Paying a load is akin to throwing away most or all of the supposed advantage you get from having a salesman choose a fund for you. If it’s true that asset allocation accounts for 95 percent of investment results over long periods of time, then only 5 percent is left over as a reward for having the “right” fund and the “right” manager. But even if a salesman could help you pick that “right” fund, paying him a commission of 5 percent wipes out the benefit.
When you pay a 5 percent load you lose the opportunity to invest 5 percent of your money forever. When you buy a load fund, the money that goes to the salesman goes to work for him, not for you. When you invest in a no-load fund, all your money goes to work for you.

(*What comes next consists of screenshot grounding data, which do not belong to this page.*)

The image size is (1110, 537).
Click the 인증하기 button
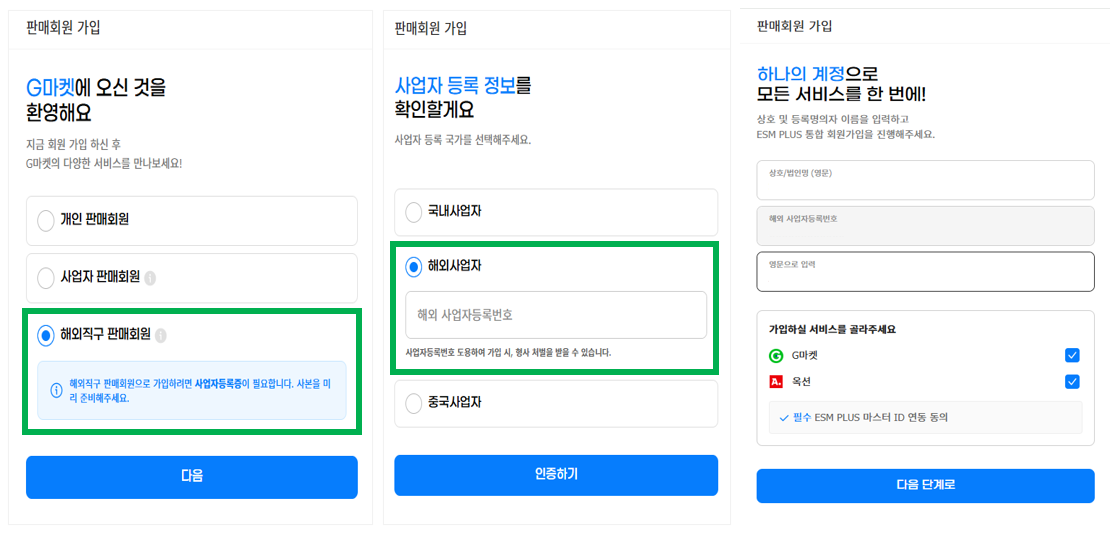[556, 475]
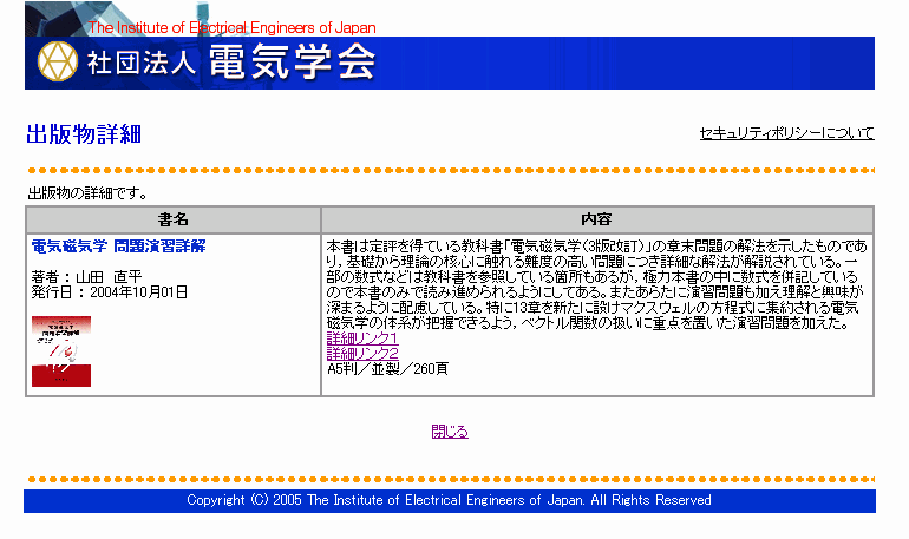Select the 書名 column header
The width and height of the screenshot is (909, 539).
pyautogui.click(x=173, y=219)
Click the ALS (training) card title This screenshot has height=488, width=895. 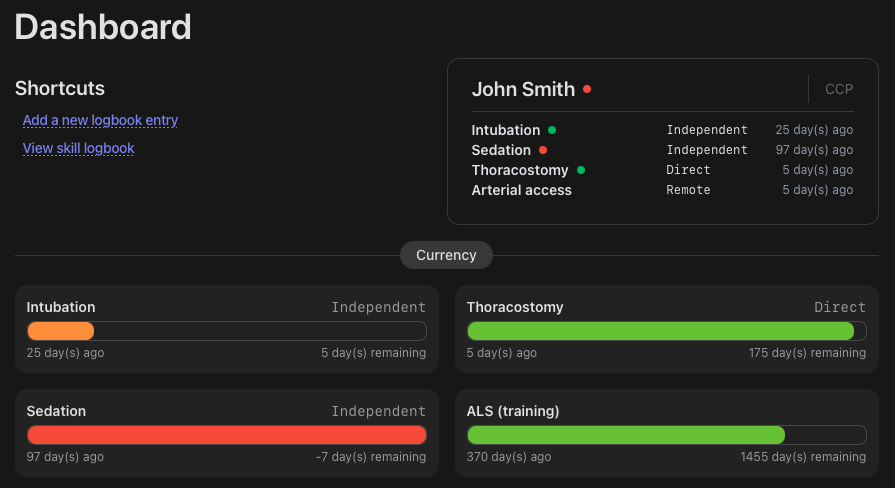pyautogui.click(x=513, y=411)
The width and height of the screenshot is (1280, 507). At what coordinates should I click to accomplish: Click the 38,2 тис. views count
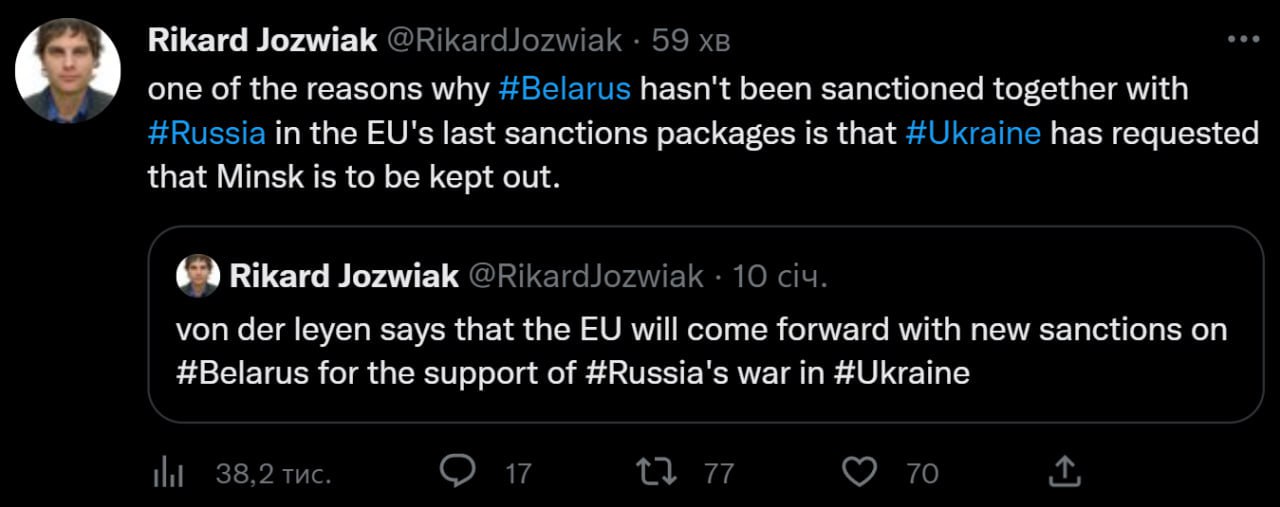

And load percentages are always higher than the quoted figures. For example, in a $10,000 investment if $500 goes to the sales organization then $9,500 is invested on your behalf. Funds are allowed to call this a 5 percent commission. In fact, you invested only $9,500, and the $500 load amounts to a commission not of 5 percent but of 5.26 percent on your real investment.
Load amounts are higher than they look. The effect of your commission grows over time. If you avoided a $1,000 commission by investing in a no-load fund, over 25 years you would wind up with nearly $11,000 more if your money compounded at 10 percent. In other words, the $1,000 load would, in effect, be an $11,000 load.
The broker who chooses a fund for you may have a reason to prefer that you buy a poorer-performing fund instead of a top-performing one. Studies show that funds operated by brokerage houses (naturally, they almost exclusively load funds) have poorer average performance than independent load funds. Yet a broker often earns exotic trips and other perks, in addition to a higher percentage of the commission, for selling house funds. So if you buy a load fund from a broker, at least insist on getting one that is not managed by that brokerage house. You’ll then get more objective guidance-and hopefully better performance.
On average, load funds charge higher expenses than no-load funds. These are the expenses that all funds take out of their assets, whether their investors payloads or not. In a study that covered thousands of funds, Morningstar found that the average load fund charges its investors significantly more than the average no-load fund. Expense ratios among equity funds averaged 1.1 percent for no-loads and 1.6 percent for load funds. Among bond funds, the average was 0.6 percent for no-load funds and 1.1 percent for load funds. Those differences may seem small. But unlike a load, a fund’s expense charge hits you year after year after year. The longer you own a high-expense fund, the deeper it reaches into your pockets.
What should you do if you already have a load fund?
You shouldn’t necessarily sell that fund. The reasons for avoiding load funds cease to apply once you already own one. The reason is simple: Once you pay the loan, your money is gone. Getting out of the fund won’t get it back. Therefore, if you are already in that position, there is no particular advantage to sell that fund just because of the load.
You shouldn’t necessarily keep the fund, either. If the fund has a back-end load, that provision may give you an incentive to leave your money in that fund. Sometimes, back-end loads are structured so that the longer you leave your money in the fund, the lower the load. You should study the prospectus to find this out, or have somebody help you with it. Or call the fund and ask about your options.
Don’t keep a fund just because of its back-end load. Even if you keep a back-end-load fund long enough to avoid most or all of the load, the salesperson still got paid the commission. The fund found some way to extract that money from you to cover its commission cost. This could account for some of the higher expenses that load funds levy on their shareholders. And, of course, you may be hit with annual 12b1 fees to cover marketing costs. If this is the case, then you may be paying those fees, again and again, every year you own the fund.
In summary, the presence of a load is not reason enough to sell or keep a fund. The decision depends on the details of the load, your own circumstances and needs, and the quality of the fund itself.